▸ **EXTRACT TO READ**
+---+
The talk in the wake of his win in Mexico was less about his brilliant play and more to do with the ongoing reaction to his rules infraction in the Bahamas late last year.
Indeed, the build-up to last week's World Golf Championships event was dominated by the rumblings Reed started when he apparently improved his lie by twice brushing away sand behind his ball at December's World Challenge.
Although he was penalised two shots on review there was no other censure from the PGA Tour. In fact they stated he had behaved "like a gentleman" throughout the penalty process.
But that did not quell disquiet among some of his peers prompting reigning PGA Champion, Brooks Koepka, to be asked only last week whether he thought Reed had cheated.
"Yeah. I think, yeah, yeah," replied the recently deposed world number one.
And Koepka clearly did not want to miss the opportunity to call out his American Ryder Cup team-mate. "I mean, I don't know what he was doing, building sand castles in the sand?
"But, you know where your club is. I mean, I took three months off and I can promise you I know if I touched sand."
Soon after those quotes, former CBS commentator Peter Kostis added to the furore, telling the No Laying Up podcast:, external "I've seen Patrick Reed improve his lie, up close and personal, four times now."
For most golfers these would be devastating assessments. Reed issues denials of intentional wrong doing and seems to use the barbs as a source of inspiration.
How else do you explain the way he prevailed last Sunday on the most stacked leaderboard of the year so far?
+---+
▸ **WHAT THIS EXERCISE ASKS**
**a)** Answer these from the Patrick Reed passage, one line each:
(i) At which December event did Reed brush away sand behind his ball?
(ii) How did the PGA Tour describe Reed's behavior during the penalty process?
(iii) How many times did Peter Kostis say he had seen Reed improve his lie?
**b)** In the Patrick Reed passage, rewrite the paragraph beginning "Although he was penalised two shots" in a single shorter sentence that keeps its main facts.
+---+
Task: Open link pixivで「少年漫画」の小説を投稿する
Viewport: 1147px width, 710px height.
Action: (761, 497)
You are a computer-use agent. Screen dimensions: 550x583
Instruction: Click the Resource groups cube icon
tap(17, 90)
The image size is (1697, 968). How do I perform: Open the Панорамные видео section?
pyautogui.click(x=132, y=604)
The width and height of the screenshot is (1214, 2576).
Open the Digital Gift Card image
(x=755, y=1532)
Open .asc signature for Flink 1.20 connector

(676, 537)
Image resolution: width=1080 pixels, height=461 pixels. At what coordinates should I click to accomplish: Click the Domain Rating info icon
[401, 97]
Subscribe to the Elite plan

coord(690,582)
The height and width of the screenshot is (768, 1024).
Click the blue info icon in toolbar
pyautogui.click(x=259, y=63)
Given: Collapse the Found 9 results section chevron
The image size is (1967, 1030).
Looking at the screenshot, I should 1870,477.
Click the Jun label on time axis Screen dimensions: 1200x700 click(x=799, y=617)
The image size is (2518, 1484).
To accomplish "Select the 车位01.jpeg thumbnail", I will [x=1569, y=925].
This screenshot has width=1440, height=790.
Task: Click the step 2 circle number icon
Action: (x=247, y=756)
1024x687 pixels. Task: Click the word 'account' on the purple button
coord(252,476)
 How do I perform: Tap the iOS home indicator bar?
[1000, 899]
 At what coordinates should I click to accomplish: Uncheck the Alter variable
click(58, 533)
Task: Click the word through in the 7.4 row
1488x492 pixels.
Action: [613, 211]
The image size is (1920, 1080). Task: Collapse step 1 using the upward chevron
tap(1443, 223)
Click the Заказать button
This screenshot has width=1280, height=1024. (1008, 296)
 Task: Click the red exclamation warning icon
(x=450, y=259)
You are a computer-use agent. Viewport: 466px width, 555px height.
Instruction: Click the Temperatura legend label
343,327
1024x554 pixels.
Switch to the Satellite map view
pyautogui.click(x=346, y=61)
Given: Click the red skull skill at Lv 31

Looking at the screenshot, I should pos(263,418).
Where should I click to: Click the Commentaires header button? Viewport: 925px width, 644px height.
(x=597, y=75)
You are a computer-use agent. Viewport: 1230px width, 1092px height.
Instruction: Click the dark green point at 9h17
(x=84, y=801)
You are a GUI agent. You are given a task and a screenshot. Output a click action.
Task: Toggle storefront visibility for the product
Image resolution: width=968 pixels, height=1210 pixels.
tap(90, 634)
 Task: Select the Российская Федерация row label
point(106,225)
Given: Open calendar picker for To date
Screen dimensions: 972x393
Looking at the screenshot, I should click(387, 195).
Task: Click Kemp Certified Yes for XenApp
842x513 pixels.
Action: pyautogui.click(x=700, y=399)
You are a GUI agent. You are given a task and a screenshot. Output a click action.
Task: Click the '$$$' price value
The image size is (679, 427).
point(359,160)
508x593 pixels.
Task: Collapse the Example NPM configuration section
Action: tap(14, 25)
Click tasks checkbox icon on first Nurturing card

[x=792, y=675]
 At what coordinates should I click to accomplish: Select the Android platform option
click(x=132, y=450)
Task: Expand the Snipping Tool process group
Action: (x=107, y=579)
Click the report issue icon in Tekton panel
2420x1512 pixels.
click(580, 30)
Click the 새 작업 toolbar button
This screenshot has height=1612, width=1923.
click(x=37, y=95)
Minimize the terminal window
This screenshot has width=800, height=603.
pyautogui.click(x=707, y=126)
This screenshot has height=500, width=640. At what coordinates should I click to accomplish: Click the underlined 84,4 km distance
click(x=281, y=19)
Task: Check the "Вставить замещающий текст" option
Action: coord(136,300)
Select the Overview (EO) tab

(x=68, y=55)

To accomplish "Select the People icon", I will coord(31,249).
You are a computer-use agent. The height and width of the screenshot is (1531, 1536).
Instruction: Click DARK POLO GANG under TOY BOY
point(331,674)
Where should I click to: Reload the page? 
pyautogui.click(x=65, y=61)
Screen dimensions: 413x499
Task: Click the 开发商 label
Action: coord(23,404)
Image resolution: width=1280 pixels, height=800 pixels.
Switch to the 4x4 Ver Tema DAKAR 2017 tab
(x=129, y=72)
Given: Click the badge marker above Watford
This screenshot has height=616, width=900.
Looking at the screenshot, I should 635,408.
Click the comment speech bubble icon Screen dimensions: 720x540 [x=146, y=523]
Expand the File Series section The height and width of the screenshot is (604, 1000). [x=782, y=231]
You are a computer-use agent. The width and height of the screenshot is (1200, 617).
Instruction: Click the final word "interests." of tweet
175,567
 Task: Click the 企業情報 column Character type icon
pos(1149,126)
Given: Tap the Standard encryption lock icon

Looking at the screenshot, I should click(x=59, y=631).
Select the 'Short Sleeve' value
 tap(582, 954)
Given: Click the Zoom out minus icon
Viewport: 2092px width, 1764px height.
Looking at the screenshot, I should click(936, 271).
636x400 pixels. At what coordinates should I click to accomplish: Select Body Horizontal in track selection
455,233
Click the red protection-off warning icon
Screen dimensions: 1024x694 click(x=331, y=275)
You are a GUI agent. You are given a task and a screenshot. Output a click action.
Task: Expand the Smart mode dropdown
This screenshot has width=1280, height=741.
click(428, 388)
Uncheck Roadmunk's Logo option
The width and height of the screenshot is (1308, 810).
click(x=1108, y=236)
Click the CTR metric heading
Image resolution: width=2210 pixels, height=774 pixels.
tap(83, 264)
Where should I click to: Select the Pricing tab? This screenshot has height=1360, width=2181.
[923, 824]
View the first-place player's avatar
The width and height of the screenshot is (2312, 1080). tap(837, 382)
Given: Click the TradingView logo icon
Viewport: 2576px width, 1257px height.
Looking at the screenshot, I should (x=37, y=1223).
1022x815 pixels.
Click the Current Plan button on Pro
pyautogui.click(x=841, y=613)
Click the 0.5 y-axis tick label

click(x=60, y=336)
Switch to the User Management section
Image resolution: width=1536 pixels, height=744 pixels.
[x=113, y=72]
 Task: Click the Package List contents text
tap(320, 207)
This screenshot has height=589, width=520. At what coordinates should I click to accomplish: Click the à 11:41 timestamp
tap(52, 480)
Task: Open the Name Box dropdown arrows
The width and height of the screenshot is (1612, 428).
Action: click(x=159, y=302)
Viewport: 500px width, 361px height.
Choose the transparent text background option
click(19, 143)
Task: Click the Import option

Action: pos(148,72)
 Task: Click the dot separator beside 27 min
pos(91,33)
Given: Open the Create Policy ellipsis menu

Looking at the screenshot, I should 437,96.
+---+
▸ **RESULTS BY TASK**
**a)**
(i) The World Challenge in the Bahamas.
(ii) It said he had behaved "like a gentleman."
(iii) Four times.

**b)** Reed received a two-shot penalty on review but no other sanction from the PGA Tour, which said he acted "like a gentleman" throughout the penalty process.